# THE EXERCISE
Locate each line in the listing that contains the word "pixels" and copy those lines.

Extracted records

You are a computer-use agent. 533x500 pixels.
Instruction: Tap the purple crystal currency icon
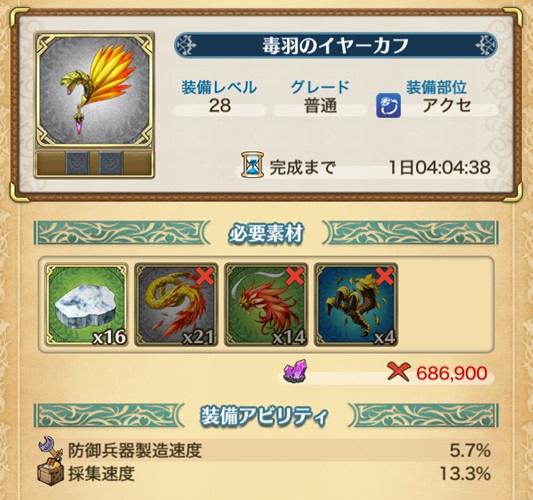click(x=296, y=371)
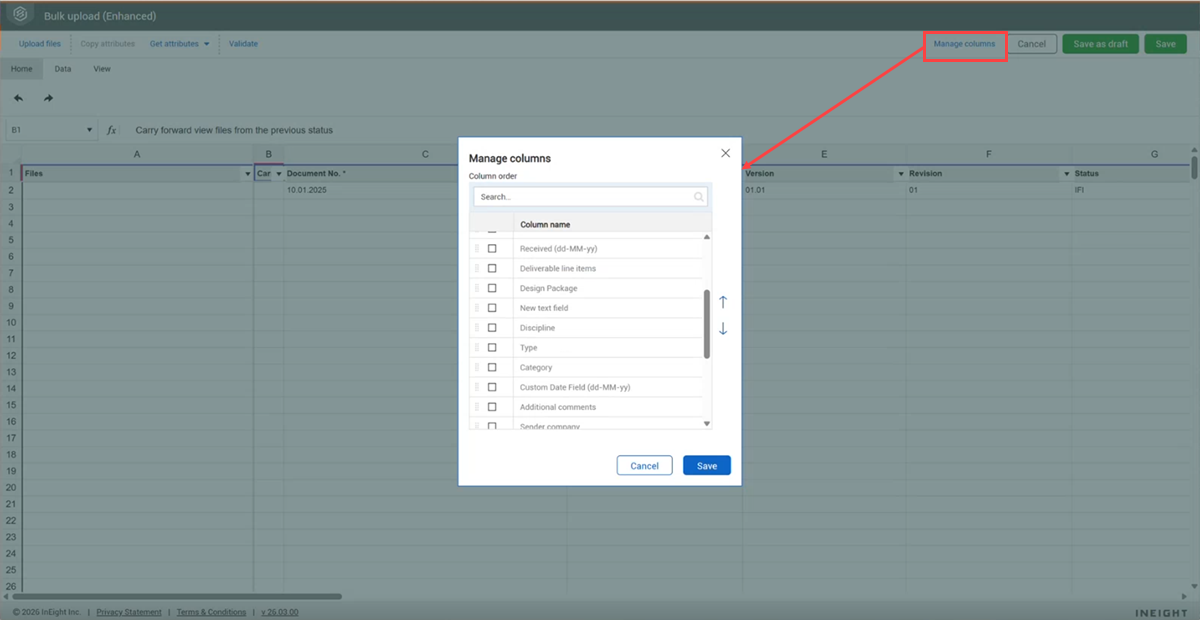Move selected column up with arrow
1200x620 pixels.
pos(723,302)
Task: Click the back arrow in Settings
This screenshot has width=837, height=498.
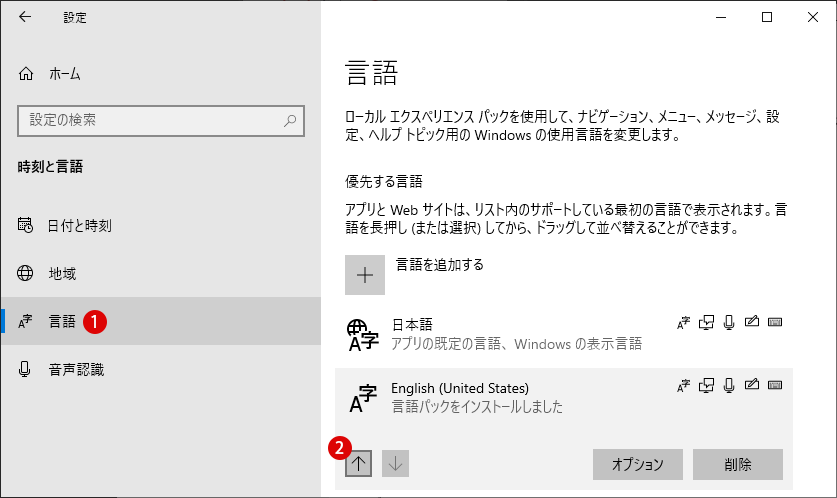Action: point(25,17)
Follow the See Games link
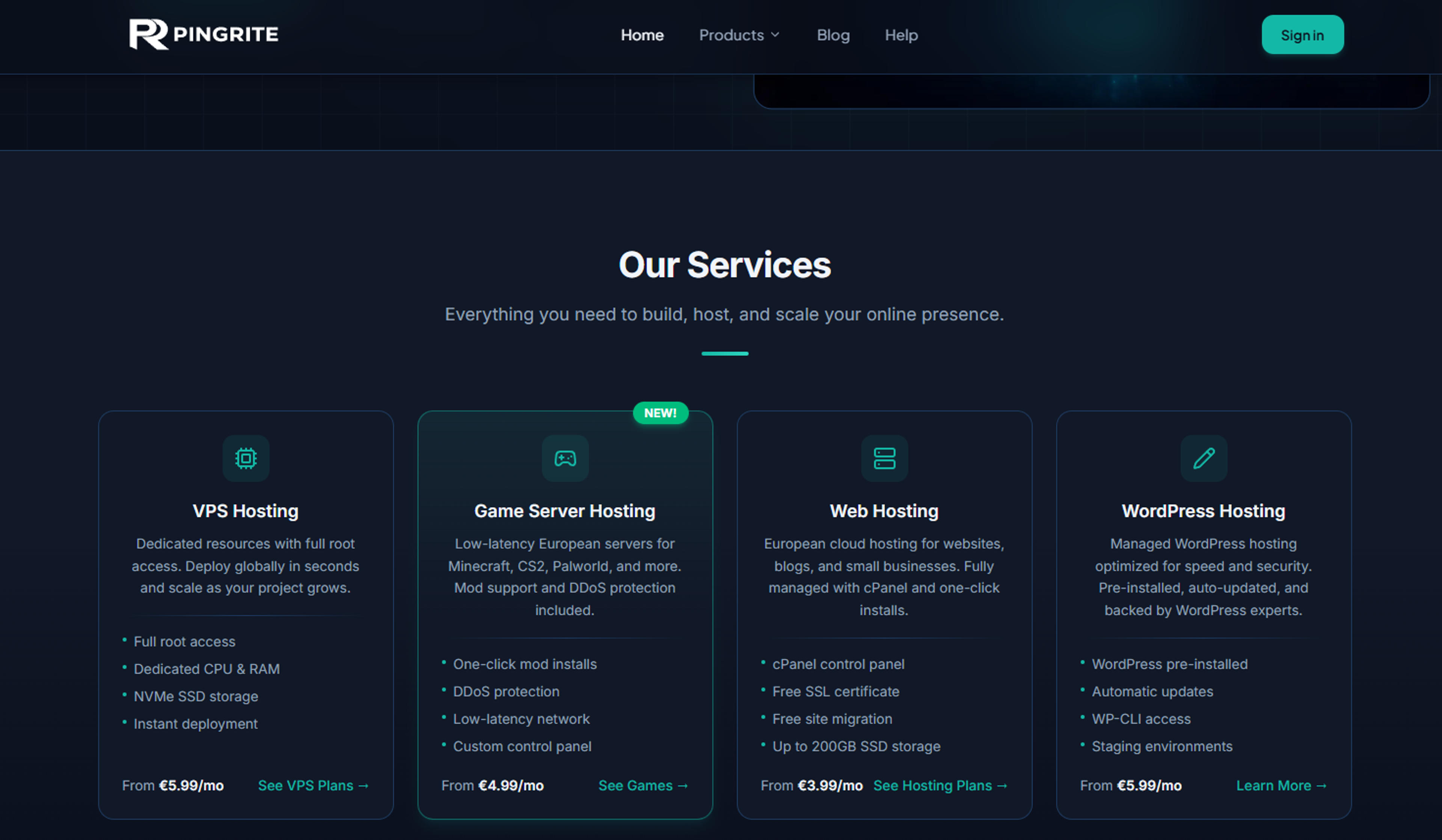 coord(643,786)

# SOLUTION TO THIS TASK
You are a computer-use agent. 533x500 pixels.
1200x620 pixels.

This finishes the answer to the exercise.